Derin ne diyeceğini bilemiyordu. Babasının düşüşünden beri liderliğin ne kadar zorlu olduğunu öğrenmişti. Üstelik sadece Otel'in liderliğini üstlenmişti.Şimdi bu adam karşısına geçmiş tüm element ustalarına liderlik etmesinden bahsediyordu. Demek, bu kadar çaresiz durumdalar, diye düşündü Derin. Kehanet güçlerini elinden alacak kişiyi işaretlemişti. Öyleyse Derin'den ne umuyorlardı?

"Bize yolu göster Dan," dedi Derin.
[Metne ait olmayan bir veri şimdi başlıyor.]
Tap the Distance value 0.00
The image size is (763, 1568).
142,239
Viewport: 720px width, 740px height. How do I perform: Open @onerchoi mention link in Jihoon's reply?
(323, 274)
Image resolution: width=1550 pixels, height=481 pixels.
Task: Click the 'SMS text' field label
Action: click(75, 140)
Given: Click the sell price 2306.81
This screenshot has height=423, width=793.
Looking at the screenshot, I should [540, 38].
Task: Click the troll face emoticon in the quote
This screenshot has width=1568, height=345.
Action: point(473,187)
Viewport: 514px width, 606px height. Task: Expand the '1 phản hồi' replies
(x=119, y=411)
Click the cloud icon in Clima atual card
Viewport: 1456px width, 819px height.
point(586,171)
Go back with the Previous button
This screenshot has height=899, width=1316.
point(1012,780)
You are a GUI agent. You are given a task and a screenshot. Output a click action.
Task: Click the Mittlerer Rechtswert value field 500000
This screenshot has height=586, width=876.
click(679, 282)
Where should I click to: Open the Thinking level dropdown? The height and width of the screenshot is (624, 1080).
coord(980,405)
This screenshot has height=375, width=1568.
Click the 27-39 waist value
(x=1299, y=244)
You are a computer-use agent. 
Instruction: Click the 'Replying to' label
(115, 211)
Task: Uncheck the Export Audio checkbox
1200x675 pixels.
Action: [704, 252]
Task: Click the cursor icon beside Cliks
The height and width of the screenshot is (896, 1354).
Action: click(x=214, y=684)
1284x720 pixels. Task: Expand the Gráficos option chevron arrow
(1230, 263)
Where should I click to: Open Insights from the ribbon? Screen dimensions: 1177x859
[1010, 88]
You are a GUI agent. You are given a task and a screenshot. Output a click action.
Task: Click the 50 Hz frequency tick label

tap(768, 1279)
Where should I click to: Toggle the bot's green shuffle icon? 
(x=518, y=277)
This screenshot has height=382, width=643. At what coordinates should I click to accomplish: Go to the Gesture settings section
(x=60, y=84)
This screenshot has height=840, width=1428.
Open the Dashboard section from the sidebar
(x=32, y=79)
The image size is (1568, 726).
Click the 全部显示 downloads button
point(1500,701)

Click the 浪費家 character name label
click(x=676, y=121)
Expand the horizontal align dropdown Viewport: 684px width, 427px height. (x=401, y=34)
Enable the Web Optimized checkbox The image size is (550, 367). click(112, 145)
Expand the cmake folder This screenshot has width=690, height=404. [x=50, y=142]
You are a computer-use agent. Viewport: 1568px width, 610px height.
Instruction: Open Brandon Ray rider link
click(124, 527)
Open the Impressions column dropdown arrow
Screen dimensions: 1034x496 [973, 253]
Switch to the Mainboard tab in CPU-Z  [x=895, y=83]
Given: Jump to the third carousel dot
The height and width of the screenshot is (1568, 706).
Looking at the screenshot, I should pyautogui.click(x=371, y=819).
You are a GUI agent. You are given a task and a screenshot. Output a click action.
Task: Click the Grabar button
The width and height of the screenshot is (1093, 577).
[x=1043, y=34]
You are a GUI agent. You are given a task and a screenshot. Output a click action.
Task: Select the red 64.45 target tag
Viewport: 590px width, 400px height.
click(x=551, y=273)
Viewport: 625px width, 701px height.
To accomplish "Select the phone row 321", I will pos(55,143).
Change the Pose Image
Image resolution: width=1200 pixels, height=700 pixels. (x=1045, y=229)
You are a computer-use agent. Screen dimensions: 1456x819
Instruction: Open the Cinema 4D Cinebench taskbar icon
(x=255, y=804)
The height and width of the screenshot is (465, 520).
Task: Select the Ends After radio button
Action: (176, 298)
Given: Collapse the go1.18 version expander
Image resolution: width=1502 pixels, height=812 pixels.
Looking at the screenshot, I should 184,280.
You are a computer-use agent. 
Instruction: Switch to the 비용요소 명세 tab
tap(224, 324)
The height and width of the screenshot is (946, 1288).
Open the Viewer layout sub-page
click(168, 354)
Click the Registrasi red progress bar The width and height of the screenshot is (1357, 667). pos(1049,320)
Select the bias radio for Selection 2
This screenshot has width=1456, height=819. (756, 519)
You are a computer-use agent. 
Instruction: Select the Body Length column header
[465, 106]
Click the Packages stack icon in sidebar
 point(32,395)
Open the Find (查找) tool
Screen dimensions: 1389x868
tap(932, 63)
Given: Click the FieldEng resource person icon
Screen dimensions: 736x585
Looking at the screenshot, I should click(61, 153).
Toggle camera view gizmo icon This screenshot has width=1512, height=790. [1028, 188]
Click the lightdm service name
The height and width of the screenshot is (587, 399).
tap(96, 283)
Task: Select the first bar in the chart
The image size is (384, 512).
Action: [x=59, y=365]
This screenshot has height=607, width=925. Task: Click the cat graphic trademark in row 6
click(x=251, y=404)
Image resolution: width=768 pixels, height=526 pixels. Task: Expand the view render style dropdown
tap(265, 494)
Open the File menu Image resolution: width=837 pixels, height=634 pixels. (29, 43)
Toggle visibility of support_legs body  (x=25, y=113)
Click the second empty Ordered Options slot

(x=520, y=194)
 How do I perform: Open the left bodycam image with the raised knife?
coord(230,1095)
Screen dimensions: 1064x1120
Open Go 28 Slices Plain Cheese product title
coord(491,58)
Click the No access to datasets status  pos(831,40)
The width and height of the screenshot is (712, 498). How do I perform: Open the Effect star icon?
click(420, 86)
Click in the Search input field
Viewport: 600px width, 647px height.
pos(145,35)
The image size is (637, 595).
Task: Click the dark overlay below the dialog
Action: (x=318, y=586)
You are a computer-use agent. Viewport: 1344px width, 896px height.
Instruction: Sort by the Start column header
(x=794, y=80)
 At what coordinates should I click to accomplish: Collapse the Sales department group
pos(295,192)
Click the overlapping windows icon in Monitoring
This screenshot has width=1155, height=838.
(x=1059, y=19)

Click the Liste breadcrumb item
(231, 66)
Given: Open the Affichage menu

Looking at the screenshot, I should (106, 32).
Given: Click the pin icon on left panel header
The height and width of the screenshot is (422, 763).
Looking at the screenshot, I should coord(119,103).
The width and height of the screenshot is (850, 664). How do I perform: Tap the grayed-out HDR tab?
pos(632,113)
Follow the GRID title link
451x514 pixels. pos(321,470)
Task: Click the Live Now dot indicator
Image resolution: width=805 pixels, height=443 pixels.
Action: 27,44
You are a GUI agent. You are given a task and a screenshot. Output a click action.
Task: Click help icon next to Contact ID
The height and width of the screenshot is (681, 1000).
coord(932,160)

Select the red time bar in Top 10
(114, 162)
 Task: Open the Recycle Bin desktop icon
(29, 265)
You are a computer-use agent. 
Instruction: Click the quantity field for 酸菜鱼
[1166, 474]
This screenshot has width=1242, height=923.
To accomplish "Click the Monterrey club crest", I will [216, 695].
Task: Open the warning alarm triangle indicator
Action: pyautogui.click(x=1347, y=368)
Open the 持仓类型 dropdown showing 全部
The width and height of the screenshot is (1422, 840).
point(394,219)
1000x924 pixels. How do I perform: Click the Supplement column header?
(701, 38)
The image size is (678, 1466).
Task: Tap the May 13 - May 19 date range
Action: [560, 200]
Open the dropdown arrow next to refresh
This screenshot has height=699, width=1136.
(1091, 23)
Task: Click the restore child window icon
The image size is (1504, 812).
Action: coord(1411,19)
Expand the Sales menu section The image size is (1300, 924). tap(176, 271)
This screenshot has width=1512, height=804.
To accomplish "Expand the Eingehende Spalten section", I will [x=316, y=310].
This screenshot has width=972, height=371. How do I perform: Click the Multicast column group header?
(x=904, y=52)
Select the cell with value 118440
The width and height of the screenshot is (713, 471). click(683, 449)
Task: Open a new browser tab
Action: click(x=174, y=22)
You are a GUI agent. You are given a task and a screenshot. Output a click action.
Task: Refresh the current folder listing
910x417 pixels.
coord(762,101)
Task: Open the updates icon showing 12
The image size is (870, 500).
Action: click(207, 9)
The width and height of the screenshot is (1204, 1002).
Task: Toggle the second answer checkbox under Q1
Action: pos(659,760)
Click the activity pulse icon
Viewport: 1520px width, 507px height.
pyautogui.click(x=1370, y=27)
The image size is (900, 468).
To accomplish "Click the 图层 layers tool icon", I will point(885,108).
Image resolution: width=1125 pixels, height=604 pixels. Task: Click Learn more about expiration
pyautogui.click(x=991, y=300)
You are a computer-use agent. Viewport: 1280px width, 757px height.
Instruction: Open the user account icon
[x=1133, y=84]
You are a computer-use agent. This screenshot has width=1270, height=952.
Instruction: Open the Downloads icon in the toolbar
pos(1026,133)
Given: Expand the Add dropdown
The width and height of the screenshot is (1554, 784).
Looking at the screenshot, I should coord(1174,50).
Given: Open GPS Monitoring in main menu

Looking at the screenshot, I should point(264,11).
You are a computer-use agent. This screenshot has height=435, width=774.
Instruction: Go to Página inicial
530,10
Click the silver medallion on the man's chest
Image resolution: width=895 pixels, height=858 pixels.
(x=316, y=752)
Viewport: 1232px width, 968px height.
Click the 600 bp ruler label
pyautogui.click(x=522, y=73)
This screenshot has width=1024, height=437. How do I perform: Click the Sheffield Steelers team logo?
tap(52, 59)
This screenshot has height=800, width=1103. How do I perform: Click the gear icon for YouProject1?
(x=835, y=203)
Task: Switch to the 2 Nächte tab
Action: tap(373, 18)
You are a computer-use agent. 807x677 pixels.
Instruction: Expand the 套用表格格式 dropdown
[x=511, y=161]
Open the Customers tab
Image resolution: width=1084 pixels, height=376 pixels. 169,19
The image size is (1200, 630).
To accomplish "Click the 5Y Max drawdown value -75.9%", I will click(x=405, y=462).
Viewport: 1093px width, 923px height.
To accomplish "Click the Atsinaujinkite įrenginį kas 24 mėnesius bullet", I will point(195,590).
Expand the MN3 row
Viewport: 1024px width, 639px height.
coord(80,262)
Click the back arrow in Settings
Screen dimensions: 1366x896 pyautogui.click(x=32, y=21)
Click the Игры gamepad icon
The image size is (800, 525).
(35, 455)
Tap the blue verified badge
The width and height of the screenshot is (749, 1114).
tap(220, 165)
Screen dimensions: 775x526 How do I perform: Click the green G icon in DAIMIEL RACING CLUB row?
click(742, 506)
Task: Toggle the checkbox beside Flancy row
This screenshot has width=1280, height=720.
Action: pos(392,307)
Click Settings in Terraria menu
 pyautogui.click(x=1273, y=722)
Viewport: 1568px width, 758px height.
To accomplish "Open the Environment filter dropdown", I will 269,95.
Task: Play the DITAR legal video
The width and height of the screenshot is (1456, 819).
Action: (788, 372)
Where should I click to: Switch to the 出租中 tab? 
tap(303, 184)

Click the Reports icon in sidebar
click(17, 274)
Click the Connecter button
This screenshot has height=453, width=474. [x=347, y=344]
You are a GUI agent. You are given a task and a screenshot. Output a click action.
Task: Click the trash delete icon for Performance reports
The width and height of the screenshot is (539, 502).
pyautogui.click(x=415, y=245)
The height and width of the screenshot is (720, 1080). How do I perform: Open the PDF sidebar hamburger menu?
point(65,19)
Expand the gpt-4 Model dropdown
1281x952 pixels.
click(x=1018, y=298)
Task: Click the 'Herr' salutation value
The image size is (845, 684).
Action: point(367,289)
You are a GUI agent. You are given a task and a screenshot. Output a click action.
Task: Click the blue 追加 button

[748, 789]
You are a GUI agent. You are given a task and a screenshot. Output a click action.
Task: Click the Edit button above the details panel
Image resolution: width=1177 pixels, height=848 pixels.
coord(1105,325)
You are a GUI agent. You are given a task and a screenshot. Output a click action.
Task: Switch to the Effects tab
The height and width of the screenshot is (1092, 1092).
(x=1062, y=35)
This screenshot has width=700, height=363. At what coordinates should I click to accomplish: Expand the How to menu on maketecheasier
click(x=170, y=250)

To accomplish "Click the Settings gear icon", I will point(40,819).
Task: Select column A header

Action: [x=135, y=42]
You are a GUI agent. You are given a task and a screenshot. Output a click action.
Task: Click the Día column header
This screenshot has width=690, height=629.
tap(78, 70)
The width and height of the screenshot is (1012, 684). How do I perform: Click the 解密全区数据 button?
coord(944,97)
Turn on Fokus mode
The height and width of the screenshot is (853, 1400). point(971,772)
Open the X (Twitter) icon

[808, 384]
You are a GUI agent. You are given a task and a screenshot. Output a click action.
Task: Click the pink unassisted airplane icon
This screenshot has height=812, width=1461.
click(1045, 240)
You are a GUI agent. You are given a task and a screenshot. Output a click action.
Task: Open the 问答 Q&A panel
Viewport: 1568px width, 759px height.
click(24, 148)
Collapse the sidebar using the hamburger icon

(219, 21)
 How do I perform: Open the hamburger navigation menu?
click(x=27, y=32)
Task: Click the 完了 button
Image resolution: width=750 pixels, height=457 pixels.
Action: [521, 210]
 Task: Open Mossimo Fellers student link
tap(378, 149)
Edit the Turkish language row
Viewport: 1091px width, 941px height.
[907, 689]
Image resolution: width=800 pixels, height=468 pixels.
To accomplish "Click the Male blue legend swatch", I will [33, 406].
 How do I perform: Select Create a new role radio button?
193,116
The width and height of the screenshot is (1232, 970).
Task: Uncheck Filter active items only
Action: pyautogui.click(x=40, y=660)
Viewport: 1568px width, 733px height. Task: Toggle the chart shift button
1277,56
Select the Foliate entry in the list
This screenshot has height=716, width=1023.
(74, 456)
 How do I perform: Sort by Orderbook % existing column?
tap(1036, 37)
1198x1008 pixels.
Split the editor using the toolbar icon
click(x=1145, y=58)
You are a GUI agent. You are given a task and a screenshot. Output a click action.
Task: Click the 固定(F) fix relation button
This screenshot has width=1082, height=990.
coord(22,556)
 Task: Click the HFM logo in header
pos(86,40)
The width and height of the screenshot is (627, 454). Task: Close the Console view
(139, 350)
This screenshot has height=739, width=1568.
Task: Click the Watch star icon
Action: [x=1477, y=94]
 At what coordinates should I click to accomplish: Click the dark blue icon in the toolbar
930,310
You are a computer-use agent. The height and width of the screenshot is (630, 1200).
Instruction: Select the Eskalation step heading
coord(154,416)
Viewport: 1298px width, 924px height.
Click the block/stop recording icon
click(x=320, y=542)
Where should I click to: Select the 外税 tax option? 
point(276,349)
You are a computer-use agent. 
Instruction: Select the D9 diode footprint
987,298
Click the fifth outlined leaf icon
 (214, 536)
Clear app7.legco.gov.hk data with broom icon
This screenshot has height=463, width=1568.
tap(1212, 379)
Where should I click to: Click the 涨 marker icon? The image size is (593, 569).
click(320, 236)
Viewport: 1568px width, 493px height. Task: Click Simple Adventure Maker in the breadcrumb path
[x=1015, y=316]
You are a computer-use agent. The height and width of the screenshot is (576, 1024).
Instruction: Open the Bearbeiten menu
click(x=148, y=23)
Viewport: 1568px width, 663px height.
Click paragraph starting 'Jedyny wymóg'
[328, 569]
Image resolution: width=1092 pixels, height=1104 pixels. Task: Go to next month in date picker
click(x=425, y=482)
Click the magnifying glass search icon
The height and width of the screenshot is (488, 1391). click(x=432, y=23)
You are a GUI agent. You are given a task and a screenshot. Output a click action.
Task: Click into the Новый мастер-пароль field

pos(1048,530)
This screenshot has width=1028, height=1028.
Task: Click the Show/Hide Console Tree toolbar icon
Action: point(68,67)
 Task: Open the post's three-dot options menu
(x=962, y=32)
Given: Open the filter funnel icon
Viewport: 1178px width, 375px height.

Adam arkasını dönüp yürümeye başladığında Met ve Koray'a kısa bir bakış attı: Ben ne bok yiyeceğim.

Tünellerin girişi doğal taşlarla ilgili bir dükkândı. Etrafta parlak ve renkli taşlar vardı. Derin, ilgiyle her birine bakıyor ve taşların ne işe yaradığına dair yazılmış küçük notları okuyordu. Ancak birinin hemen önünde durdu.

Lapis Lazuli! Yarı şeffaf ve opak görünümlü taş tüm kötü anıları zihnine doldurmuştu. Taşın altındaki notta: Çocuk korkularına iyi gelen, kaygı ve stres bozukluğunuzu gideren bu laciverttaşı, takılarınız için de harika bir seçimdir.

Derin, elini taşa uzatırken Dan bir anda "Yapmayın!" diye seslendi. "Şeffaflığından anlamadınız mı? O lazuli bize zarar verenlerden."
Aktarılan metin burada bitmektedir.